(Source information Opens)

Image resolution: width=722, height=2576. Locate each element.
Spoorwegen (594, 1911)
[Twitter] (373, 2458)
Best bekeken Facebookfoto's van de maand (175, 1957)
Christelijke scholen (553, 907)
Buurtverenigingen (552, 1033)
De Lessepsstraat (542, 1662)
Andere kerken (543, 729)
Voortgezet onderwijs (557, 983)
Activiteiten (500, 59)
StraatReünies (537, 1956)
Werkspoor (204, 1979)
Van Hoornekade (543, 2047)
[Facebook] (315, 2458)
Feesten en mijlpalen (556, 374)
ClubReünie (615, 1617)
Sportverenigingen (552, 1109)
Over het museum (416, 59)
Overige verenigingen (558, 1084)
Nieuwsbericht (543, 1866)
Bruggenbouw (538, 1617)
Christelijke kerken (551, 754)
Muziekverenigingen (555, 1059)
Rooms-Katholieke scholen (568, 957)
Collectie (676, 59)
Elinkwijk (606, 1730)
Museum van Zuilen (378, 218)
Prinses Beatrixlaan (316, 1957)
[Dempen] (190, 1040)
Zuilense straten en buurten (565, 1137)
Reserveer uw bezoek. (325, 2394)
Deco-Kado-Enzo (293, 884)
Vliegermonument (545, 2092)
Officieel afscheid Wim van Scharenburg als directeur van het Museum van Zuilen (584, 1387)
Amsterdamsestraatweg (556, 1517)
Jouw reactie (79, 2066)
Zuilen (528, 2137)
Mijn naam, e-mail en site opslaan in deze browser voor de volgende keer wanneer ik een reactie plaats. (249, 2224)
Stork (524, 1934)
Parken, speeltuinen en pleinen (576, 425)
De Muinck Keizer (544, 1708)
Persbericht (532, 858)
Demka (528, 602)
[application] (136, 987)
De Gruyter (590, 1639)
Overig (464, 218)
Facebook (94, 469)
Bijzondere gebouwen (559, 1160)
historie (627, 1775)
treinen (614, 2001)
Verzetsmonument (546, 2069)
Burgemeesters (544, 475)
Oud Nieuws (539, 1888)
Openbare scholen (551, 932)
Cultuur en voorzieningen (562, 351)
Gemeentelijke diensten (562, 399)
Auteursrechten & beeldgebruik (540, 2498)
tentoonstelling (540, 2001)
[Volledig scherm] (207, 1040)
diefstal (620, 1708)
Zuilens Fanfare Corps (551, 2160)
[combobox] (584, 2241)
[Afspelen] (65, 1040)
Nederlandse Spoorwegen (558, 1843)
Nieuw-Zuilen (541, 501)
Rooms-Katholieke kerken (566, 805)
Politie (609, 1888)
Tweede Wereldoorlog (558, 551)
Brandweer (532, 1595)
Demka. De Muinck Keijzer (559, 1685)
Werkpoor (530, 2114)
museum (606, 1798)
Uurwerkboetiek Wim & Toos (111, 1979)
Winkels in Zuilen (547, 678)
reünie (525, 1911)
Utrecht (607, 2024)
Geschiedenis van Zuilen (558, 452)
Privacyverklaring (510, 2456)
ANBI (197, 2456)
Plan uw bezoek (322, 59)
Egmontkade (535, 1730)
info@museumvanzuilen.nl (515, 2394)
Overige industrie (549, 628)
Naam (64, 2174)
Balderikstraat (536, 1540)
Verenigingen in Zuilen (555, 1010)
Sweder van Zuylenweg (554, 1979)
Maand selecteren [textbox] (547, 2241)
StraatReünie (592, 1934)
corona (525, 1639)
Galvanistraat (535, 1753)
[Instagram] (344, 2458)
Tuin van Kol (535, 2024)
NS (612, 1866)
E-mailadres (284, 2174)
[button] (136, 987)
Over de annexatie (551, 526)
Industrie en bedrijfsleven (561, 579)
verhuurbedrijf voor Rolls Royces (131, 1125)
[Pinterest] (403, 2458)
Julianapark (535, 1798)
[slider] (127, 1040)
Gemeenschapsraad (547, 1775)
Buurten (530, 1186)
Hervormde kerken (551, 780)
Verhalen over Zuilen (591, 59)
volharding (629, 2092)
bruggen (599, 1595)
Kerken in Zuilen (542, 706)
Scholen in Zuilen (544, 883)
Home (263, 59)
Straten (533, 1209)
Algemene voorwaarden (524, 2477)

(Source information Closes)

In the entries above, find each line with the word "Katholieke" and return it.

Rooms-Katholieke scholen (568, 957)
Rooms-Katholieke kerken (566, 805)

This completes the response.